L’Egyptien Khaled el-Enany, élu jeudi à la tête de l’Unesco, s’est affiché en homme de « consensus », au moment où l’organisation est confrontée au défiance de plusieurs pays, les Etats-Unis de Donald Trump en tête.
Cet égyptologue, ancien directeur de musées et ex-ministre des Antiquités et du Tourisme (2016-2022), a été plébiscité face au Congolais Firmin Edouard Matoko, réunissant 172 des 174 suffrages exprimés par les Etats membres réunis à Samarcande (Ouzbékistan).
A 54 ans, il devient le premier directeur général de l’organisation des Nations Unies pour la culture, l’éducation et la science (Unesco) originaire d’un pays arabe, et le deuxième Africain après le Sénégalais Amadou Mahtar Mbow (1974-1987).
Après son élection solennelle, M. el-Enany a affirmé, dans une allocution, vouloir une « Unesco forte et unie, une organisation non politisée qui a choisi le consensus sur les divisions », une ligne directrice claire répondant aux critiques qui ont visé l’UNESCO ces derniers mois.
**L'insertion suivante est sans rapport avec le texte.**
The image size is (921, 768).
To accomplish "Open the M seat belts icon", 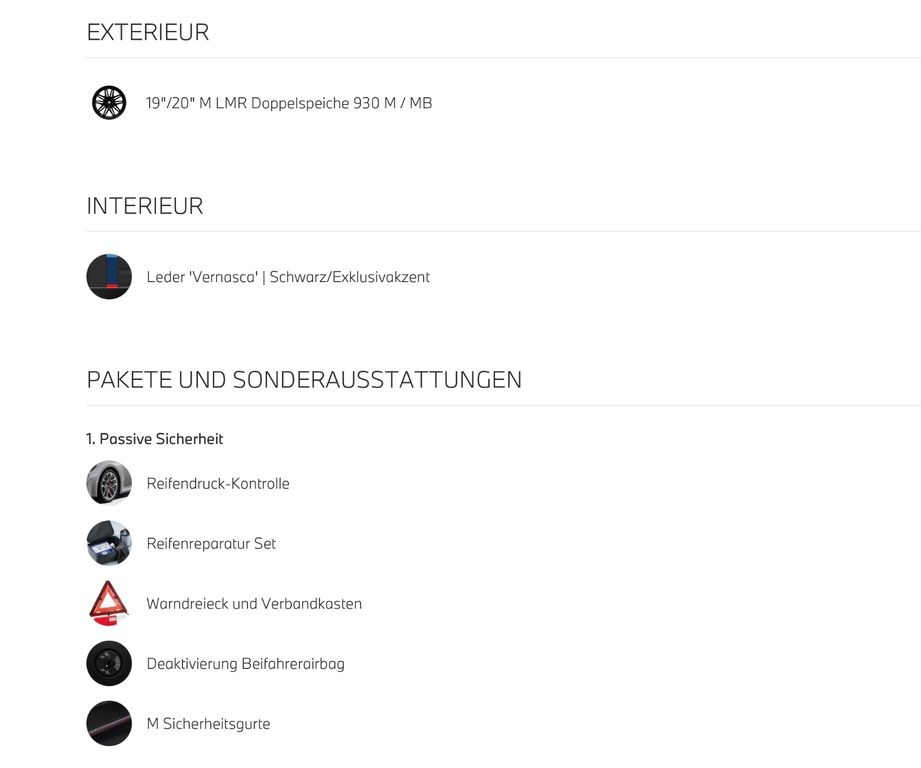I will [109, 723].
Après Israël en 2017, le Nicaragua a claqué en mai la porte de l’organisation pour dénoncer l’attribution d’un prix de la liberté de la presse à un journal d’opposition. En juillet, c’était au tour des Etats-Unis de Donald Trump qui accusait l’UNESCO de parti pris anti-israélien et de promouvoir « des causes sociales et culturelles culturelles » avec « une feuille de route idéologique et mondialiste ».
Ce départ écorne le prestige de l’Unesco, mais ampute aussi ses finances, la contribution américaine représentant 8% du budget total.
Le nouveau directeur général, qui prendra ses fonctions le 15 novembre pour un mandat de quatre ans, a promis de s’employeur à faire revenir aux Etats-Unis, dont le départ sera effectif fin 2026.
– « Amoureux d’Abou Simbel » –
« Ce poste était un rêve. Ma carrière, c’est l’enseignement, la recherche scientifique, la culture : c’est l’Unesco », affirme cet homme affable, arabophone qui parle également le français et l’anglais.
Ce fils d’un ingénieur et d’une professeure de français s’était d’abord orienté vers le tourisme.
En exerçant le métier de guide dans le cadre de ses études, il est « tombé amoureux d’Abou Simbel », raconte-t-il.
Ce complexe de temples, sauvé par l’UNESCO dans les années 1960 avant de devenir le premier site africain classé au patrimoine mondial, inspirera le sujet de mémoire de son maître d’égyptologie, avant une thèse passée à l’université de Montpellier, dans le sud de la France.
Ce chercheur et enseignant francophile, a notamment travaillé à l’Institut français d’archéologie orientale du Caire et à l’université de Montpellier et dirigé ensuite le Musée national de la civilisation égyptienne (2014-2016) puis le Musée égyptien du Caire (2015-2016).
Il embrasse en 2016 des fonctions politiques en prenant la tête du ministère des Antiquités, qui intégrera en 2019 le portefeuille du tourisme.
Son action est globalement saluée, au moment où ce secteur majeur de l’économie égyptienne, grand pourvoyeur d’emplois et de devis, a été ébranlé par de sanglants attentats revendiqués par l’État islamique en 2017 et 2018, puis par la pandémie de Covid-19.
« C’est un professionnel (du domaine) de l’Unesco (…) il a le profil parfait », souligne un haut diplomate qui l’a connu quand il était ministre.
– Recours au secteur privé –
Son nom a toutefois été associé à des dommages causés dans la nécropole historique du Caire, « La Cité des morts », par de grands travaux de développement urbain en 2020. L’expulsion d’habitants précaires et le déplacement de dépouilles de ce site inscrit au patrimoine mondial de l’UNESCO avaient été spécifiquement utilisés.
Son ministère avait alors assuré n’avoir procédé à « aucune destruction de monuments », seulement « des tombes contemporaines ».
Bien qu’il ne soit plus ministre depuis 2022, sa candidature a fait grimer des dents certains défenseurs du patrimoine.
« Il serait ironique d’avoir un directeur général supervisant la Convention du patrimoine mondial issue d’un pays qui a manifestement échoué à appliquer cette convention », estimait récemment l’ONG World Heritage Watch.
Khaled el-Enany entend mettre son expérience de « terrain » au service de la valorisation de l’ensemble des domaines d’action de l’organisation car, dit-il, « l’UNESCO ne s’arrête pas au patrimoine », et consolider son budget est sa « priorité ».
Face à la perte des financements américains et aux réticences des pays européens à les intégrer dans un contexte où les dépenses de défense augmentent, M. el-Enany compte notamment utiliser davantage les partenariats avec le secteur privé.